One guide later described the mentality: “It’s very difficult to turn someone around high on the mountain. If a client sees that the summit is close and they’re dead set on getting there, they’re going to laugh in your face and keep going.”

Doug Hansen, one of the climbers, captured it bluntly: “I’ve put too much of myself into this mountain to quit now, without giving it everything I’ve got.”

So they kept climbing. Many didn’t reach the summit until after 4 PM, some as late as 4:30. They had shattered their own rule, the one they knew could save their lives. When a storm hit that evening, they were caught high on the mountain in darkness and a blizzard. Five people died, including both expedition leaders.

 

How did two of the world’s most experienced high-altitude climbers make such a fatal error?

Three biases took over. If you’re honest with yourself, you’ll recognize all three.
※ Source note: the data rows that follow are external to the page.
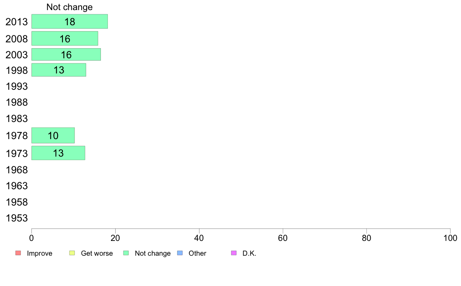461x286 pixels.
Task: Select the 2008 bar showing 16
Action: [x=65, y=38]
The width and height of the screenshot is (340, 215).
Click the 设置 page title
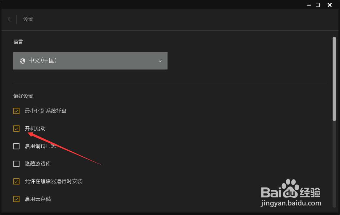[x=28, y=19]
The first was overconfidence. Scott Fischer had once boasted, “We’ve got the Big E completely figured out, we’ve built a yellow brick road to the summit.” That’s not bravado. That’s a man who had confused familiarity with mastery.

The second was the sunk-cost effect. Each client had paid $65,000 and sacrificed months of their lives. Turning back didn’t just mean losing the summit, it meant admitting all of that was for nothing. And humans are wired to avoid that feeling, even when the smart move is obvious.

The third was recency bias. Commercial expeditions on Everest had grown steadily more successful through the early 1990s. Season after season of relative safety had quietly convinced these leaders that danger was the exception, not the ever-present reality at 29,000 feet. Recent success had eroded their respect for how fast conditions can change.

Here’s the thing: none of these were rookie mistakes. They were errors that only experts make, because only experts have enough experience to rationalize their way past the warning signs.

Experience is powerful. But it can also be blinding. When you rely too heavily on past success, you stop questioning your assumptions. You confuse familiarity with clarity. You mistake feeling right for being right.

The climbers on Everest weren’t undone by what they didn’t know. They knew the risk … which is exactly why they had the turnaround rule in the first place. What undid them was their certainty that this time was different.

I know the feeling.

I’ve had one unbendable rule for more than 35 years: never make a significant purchase without getting three quotes. A while back, a friend told me my website looked dated and recommended his developer — the same one who’d built his own site. One conversation, a good vibe, and I walked straight past my rule. The developer mentioned he’d build the new site in Webflow. My existing site ran on WordPress and Elementor. I didn’t really understand the difference, but figured I could learn it in a couple of hours. No problem.

Three months and $6,000 later, the site was done. Then I tried to use it. I had no idea what I was doing. Webflow was a completely different world. I bought a $700 training program. After more than 100 hours, I quit. I hired a second developer for $2,000 to convert the whole thing back to WordPress and Elementor just so I could regain control of my own website.

The original developer did nothing wrong. He built a perfectly good site. The problem was entirely mine. I broke my rule, lazily, blindly, without ever understanding what I was agreeing to, and I paid for it in time, money, and a sizeable portion of my pride.

We should all have unbreakable rules. Not because we’re rigid, but because those rules exist for precisely the moment when we’re most tempted to break them; when the summit feels close, when we’ve already invested too much to turn back, when everything feels like it’s going to work out just fine.

The most dangerous decisions aren’t made by reckless people. They’re made by experienced, confident people who convinced themselves that this time was the exception.

So, let me ask you: Are your rules actually unbreakable — or do they only hold until the moment they’re inconvenient?